Updated from 6:30 p.m. EDT

The Food and Drug Administration on Wednesday said it had released a small amount of flu vaccine made by Chiron ( CHIR), making the company the fourth vaccine maker to enter this year's flu market.

Chiron canceled all of its U.S. flu vaccine last year after being cited by health regulators for manufacturing problems at its plant in Liverpool, England. Last year, Chiron had been expected to provide 48 million to 50 million doses.

This year, the Emeryville, Calif., biotechnology company has scaled down its estimates to 18 million to 26 million doses.

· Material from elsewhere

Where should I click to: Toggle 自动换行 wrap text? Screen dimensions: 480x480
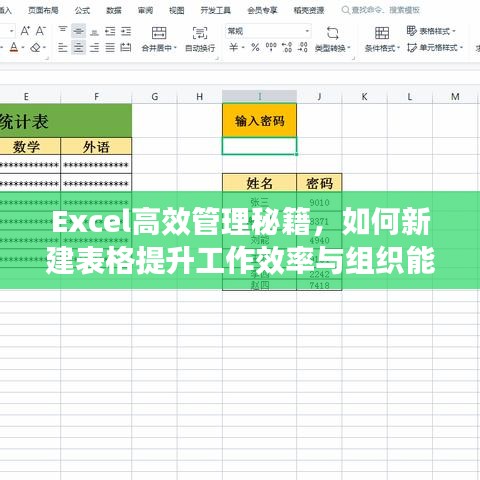[x=200, y=40]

A Chiron spokeswoman said Wednesday it would take "a matter of days" to send the finished product to distributors as the company "finalizes its internal release" process.

The FDA said it approved three bulk lots of the Chiron vaccine known as Fluvirin. The Chiron spokeswoman estimated that those lots would yield about 1.5 million doses of vaccine.

Chiron got a late start in getting its vaccine ready for the market because of the many requirements from both British and U.S. regulators.

The FDA noted that Sanofi-Aventis ( SNY) has been cleared to sell 65 lots, GlaxoSmithKline ( GSK) has been approved to sell 21 lots, and MedImmune ( MEDI) has been cleared to sell 14 lots.

Lot sizes can vary among producers, according to a recent research report from Sanford C. Bernstein, which estimates that lots can yield 250,000 to 500,000 doses.

The FDA has been approving lots from Chiron's competitors since early September. During the current flu season, Sanofi-Aventis is expected to provide 60 million doses of its Fluzone. GlaxoSmithKline is in line to offer 8 million doses of its Fluarix, and MedImmune is expected to provide 3 million doses of its nasal spray vaccine FluMist.

Chiron's stock closed Wednesday at $43.04, down 6 cents.